[<prev] [next>] [<thread-prev] [day] [month] [year] [list]
Message-ID: <20251215110424.ovvp3x6mgf765gzc@skbuf>
Date: Mon, 15 Dec 2025 13:04:24 +0200
From: Vladimir Oltean <vladimir.oltean@....com>
To: Jonas Gorski <jonas.gorski@...il.com>
Cc: netdev@...r.kernel.org, Andrew Lunn <andrew@...n.ch>,
"David S. Miller" <davem@...emloft.net>,
Eric Dumazet <edumazet@...gle.com>,
Jakub Kicinski <kuba@...nel.org>, Paolo Abeni <pabeni@...hat.com>,
Ma Ke <make24@...as.ac.cn>, Simon Horman <horms@...nel.org>,
Florian Fainelli <f.fainelli@...il.com>
Subject: Re: [PATCH net 1/2] net: dsa: properly keep track of conduit
reference
On Mon, Dec 15, 2025 at 11:13:58AM +0100, Jonas Gorski wrote:
> Hi,
>
> On Sun, Dec 14, 2025 at 7:25 PM Vladimir Oltean <vladimir.oltean@....com> wrote:
> >
> > Problem description
> > -------------------
> >
> > DSA has a mumbo-jumbo of reference handling of the conduit net device
> > and its kobject which, sadly, is just wrong and doesn't make sense.
> >
> > There are two distinct problems.
> >
> > 1. The OF path, which uses of_find_net_device_by_node(), never releases
> > the elevated refcount on the conduit's kobject. Nominally, the OF and
> > non-OF paths should have identical code paths, and it is already
> > suspicious that dsa_dev_to_net_device() has a put_device() call which
> > is missing in dsa_port_parse_of(), but we can actually even verify
> > that an issue exists. With CONFIG_DEBUG_KOBJECT_RELEASE=y, if we run
> > this command "before" and "after" applying this patch:
> >
> > (unbind the conduit driver for net device eno2)

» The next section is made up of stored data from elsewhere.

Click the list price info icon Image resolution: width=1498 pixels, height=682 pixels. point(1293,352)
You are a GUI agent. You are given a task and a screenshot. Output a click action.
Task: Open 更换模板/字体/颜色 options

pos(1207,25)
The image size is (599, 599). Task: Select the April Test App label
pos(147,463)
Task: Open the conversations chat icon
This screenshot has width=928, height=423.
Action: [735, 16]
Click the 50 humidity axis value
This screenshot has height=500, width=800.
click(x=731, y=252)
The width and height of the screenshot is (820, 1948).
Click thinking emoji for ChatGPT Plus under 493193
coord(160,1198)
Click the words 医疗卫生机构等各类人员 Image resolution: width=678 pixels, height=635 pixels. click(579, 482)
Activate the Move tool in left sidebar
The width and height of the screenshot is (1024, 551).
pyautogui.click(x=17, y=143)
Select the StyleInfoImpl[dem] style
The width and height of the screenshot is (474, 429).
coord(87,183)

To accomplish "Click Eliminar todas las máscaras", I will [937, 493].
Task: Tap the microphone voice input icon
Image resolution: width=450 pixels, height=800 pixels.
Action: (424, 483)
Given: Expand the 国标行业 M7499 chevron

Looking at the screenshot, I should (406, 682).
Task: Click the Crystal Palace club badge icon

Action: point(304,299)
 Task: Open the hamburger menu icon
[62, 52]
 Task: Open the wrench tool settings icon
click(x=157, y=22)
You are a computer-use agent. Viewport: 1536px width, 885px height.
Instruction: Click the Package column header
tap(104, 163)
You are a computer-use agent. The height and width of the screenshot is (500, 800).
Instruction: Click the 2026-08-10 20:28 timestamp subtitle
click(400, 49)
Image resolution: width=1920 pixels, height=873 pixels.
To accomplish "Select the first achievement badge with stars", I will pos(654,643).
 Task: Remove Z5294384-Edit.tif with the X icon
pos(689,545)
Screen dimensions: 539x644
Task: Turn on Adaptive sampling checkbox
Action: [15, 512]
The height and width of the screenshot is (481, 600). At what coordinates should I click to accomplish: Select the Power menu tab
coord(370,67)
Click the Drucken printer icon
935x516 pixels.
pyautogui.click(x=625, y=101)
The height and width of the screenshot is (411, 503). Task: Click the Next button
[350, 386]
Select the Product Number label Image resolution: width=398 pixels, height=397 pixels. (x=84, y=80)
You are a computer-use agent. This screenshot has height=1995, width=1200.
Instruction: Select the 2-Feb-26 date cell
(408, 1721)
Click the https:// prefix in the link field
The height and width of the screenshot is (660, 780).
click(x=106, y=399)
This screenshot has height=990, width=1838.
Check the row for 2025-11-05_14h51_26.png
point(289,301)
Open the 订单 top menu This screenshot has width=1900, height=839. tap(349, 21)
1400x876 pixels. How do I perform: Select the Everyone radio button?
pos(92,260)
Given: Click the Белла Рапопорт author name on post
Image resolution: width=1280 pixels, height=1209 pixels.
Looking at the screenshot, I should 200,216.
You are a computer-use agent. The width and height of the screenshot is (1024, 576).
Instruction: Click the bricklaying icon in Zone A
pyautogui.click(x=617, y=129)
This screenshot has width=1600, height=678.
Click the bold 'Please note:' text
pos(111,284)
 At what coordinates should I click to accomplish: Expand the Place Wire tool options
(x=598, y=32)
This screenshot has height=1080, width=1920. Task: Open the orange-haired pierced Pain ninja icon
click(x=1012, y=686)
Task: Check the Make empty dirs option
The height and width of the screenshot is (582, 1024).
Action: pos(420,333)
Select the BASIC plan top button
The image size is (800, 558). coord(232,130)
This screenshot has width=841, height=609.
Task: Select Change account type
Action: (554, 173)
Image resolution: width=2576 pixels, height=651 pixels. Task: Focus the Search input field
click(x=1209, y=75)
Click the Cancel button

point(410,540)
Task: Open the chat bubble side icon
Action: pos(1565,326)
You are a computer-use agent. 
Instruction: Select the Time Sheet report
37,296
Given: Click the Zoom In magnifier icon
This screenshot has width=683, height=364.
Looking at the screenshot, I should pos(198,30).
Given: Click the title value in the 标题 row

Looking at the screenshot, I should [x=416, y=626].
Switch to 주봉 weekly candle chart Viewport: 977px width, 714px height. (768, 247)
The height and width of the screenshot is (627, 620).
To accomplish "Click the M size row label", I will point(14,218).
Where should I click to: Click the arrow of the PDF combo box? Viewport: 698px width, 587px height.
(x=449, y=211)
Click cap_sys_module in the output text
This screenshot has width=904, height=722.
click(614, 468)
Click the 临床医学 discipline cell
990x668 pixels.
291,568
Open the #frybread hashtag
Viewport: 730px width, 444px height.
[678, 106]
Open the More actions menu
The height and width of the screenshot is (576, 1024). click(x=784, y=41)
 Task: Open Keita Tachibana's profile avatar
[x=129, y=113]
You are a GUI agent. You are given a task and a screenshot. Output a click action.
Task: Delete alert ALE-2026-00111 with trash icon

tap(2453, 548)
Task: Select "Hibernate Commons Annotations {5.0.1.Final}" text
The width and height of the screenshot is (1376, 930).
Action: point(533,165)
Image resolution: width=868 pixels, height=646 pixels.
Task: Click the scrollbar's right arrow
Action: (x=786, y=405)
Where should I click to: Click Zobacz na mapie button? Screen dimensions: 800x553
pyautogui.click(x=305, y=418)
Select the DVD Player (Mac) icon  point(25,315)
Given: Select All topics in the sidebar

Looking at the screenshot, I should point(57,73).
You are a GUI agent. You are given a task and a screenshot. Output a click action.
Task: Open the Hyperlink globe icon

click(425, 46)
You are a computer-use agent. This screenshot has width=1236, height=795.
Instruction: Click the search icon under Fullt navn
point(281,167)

> > echo 0000:00:00.2 > /sys/bus/pci/drivers/fsl_enetc/unbind
> >
> > we see these lines in the output diff which appear only with the patch
> > applied:
> >
> > kobject: 'eno2' (ffff002009a3a6b8): kobject_release, parent 0000000000000000 (delayed 1000)
> > kobject: '109' (ffff0020099d59a0): kobject_release, parent 0000000000000000 (delayed 1000)
> >
> > 2. After we find the conduit interface one way (OF) or another (non-OF),
> > it can get unregistered at any time, and DSA remains with a long-lived,
> > but in this case stale, cpu_dp->conduit pointer. Holding the net
> > device's underlying kobject isn't actually of much help, it just
> > prevents it from being freed (but we never need that kobject
> > directly). What helps us to prevent the net device from being
> > unregistered is the parallel netdev reference mechanism (dev_hold()
> > and dev_put()).
> >
> > Actually we actually use that netdev tracker mechanism implicitly on
> > user ports since commit 2f1e8ea726e9 ("net: dsa: link interfaces with
> > the DSA master to get rid of lockdep warnings"), via netdev_upper_dev_link().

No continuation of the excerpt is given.